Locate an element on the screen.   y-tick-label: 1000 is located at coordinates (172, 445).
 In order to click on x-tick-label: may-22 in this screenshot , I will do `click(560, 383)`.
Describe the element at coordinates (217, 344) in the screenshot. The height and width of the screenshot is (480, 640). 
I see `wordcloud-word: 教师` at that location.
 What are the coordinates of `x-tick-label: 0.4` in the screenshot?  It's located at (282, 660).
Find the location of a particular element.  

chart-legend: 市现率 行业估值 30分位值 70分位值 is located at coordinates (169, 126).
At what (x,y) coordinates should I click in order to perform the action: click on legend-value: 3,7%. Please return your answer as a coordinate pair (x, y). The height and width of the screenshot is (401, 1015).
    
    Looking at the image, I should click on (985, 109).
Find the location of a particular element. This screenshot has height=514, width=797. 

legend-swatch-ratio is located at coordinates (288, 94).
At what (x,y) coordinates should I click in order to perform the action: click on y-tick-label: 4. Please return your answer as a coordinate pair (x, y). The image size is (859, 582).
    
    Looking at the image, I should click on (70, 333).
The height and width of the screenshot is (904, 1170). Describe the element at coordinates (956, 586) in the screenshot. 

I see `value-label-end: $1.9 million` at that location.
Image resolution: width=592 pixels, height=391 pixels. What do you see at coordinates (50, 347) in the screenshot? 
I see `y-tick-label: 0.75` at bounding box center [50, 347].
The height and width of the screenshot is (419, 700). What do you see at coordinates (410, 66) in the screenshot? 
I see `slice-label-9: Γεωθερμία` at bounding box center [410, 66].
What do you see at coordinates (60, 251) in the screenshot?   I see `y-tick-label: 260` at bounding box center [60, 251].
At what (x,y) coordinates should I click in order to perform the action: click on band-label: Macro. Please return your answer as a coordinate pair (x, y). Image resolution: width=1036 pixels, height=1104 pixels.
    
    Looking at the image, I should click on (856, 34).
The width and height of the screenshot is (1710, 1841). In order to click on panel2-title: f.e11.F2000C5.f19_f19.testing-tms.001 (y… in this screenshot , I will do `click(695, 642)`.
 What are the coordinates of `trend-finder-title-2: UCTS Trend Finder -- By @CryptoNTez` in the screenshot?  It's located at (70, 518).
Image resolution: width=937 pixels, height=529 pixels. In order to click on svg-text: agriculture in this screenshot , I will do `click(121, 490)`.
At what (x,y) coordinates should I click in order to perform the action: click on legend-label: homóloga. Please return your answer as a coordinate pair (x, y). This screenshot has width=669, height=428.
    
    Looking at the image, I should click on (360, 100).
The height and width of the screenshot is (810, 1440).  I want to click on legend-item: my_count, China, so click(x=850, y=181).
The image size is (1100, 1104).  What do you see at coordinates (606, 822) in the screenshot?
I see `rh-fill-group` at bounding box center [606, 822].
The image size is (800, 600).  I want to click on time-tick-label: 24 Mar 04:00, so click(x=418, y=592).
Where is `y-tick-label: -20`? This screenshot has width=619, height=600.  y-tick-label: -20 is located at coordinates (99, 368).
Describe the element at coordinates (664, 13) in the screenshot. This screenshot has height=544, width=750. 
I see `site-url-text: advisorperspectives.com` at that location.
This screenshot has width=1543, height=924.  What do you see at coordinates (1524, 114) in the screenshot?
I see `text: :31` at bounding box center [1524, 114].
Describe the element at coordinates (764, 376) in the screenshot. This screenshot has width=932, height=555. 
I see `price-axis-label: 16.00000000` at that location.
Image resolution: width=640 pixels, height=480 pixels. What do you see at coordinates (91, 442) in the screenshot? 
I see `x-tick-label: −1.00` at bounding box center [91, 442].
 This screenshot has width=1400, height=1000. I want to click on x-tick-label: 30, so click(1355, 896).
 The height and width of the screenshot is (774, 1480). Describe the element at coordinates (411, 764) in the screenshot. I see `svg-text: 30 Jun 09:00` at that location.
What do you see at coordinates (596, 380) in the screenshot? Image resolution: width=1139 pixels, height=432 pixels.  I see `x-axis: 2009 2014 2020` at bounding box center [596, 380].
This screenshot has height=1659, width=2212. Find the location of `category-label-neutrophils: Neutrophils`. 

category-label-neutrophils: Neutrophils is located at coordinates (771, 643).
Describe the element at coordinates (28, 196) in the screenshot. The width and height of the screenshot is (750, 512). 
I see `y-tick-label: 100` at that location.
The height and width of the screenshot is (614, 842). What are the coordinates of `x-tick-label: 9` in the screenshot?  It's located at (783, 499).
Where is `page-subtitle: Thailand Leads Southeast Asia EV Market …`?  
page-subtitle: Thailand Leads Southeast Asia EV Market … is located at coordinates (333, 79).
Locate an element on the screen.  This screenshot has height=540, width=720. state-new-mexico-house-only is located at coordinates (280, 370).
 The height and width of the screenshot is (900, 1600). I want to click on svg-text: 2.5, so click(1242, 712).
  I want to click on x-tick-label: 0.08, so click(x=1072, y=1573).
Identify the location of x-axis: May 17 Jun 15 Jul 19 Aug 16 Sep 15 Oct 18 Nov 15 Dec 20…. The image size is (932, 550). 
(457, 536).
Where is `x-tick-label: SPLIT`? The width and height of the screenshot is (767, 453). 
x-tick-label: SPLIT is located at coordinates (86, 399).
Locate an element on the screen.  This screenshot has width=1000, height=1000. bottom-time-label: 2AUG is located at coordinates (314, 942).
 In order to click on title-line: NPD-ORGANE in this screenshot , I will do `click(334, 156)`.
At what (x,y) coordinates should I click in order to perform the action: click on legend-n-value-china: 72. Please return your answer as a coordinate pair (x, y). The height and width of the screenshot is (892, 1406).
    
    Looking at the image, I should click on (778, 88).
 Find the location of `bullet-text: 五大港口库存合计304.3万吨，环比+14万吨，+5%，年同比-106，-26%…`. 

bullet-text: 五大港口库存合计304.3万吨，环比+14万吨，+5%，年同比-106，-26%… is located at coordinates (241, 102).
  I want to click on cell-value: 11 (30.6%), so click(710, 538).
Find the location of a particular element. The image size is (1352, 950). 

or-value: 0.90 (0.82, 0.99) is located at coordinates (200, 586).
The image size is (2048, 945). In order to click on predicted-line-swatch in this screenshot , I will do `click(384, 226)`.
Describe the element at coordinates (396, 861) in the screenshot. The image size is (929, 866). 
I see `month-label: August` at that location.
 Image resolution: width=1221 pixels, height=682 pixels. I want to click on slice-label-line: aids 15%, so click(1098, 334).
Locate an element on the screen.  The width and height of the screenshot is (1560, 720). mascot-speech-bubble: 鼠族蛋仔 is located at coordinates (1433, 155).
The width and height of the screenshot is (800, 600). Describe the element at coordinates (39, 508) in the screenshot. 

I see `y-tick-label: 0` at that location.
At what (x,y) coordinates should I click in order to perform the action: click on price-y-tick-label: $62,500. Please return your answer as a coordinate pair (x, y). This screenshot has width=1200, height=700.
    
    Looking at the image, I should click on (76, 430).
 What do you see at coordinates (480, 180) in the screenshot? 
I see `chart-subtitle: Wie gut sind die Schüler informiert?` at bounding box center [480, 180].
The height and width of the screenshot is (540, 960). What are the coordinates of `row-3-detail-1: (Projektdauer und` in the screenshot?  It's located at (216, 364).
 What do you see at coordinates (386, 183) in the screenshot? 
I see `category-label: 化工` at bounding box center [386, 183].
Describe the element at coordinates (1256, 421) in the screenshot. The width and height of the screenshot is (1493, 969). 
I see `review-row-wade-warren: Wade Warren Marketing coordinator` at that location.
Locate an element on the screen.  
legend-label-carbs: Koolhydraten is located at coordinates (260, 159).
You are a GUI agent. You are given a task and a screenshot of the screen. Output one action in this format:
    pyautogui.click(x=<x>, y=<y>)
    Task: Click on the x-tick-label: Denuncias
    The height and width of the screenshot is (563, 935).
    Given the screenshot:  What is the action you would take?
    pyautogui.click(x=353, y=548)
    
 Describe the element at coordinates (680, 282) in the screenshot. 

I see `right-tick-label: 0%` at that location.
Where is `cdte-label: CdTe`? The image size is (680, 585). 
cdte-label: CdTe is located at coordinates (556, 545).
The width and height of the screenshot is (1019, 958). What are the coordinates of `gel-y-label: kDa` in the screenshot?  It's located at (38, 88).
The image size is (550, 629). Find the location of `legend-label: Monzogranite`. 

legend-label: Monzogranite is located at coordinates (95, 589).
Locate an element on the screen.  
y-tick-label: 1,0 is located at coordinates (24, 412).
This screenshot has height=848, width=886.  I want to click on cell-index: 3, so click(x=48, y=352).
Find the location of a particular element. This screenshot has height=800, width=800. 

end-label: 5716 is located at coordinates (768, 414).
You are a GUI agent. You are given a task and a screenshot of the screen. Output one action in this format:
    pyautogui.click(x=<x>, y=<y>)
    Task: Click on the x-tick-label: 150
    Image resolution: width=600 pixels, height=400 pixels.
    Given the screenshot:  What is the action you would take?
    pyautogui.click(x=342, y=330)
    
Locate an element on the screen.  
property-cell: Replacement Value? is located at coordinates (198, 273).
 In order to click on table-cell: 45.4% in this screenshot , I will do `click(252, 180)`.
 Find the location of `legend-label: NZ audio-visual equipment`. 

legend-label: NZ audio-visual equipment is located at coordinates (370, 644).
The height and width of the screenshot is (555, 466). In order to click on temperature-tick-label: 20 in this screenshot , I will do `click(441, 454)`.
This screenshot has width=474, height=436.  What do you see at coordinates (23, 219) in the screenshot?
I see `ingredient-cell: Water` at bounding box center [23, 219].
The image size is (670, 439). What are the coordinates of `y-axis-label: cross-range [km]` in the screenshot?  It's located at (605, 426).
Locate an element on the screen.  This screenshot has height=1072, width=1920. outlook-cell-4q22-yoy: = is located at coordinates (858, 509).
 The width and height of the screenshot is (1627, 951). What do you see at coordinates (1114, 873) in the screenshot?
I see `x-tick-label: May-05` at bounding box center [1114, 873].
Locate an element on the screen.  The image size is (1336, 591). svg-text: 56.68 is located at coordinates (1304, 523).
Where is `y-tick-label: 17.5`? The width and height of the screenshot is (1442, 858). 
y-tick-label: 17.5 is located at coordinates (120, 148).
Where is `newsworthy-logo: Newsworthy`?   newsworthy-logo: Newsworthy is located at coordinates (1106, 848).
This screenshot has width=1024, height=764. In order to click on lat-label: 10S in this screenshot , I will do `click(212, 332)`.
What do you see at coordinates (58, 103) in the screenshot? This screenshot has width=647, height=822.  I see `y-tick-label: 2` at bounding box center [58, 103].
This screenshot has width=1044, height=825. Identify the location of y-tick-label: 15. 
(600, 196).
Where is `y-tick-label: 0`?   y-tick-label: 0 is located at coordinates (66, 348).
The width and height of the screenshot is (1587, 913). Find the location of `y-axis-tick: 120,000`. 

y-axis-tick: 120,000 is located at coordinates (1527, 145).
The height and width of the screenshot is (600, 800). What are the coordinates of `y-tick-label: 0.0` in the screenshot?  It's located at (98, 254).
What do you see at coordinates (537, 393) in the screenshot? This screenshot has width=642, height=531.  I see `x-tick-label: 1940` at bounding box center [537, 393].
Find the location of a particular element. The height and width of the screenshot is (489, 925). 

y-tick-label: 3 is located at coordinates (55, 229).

__Activity__.
Render the stretch from the line containing "The height and width of the screenshot is (600, 800)." through the end of the rows as a Markdown table with the columns No. and Line, numbering each line and leaving out blank lines.

__Solution to the problem__.
| No. | Line |
|---|---|
| 1 | The height and width of the screenshot is (600, 800). What are the coordinates of `y-tick-label: 0.0` in the screenshot?  It's located at (98, 254). |
| 2 | What do you see at coordinates (537, 393) in the screenshot? This screenshot has width=642, height=531.  I see `x-tick-label: 1940` at bounding box center [537, 393]. |
| 3 | Find the location of a particular element. The height and width of the screenshot is (489, 925).  |
| 4 | y-tick-label: 3 is located at coordinates (55, 229). |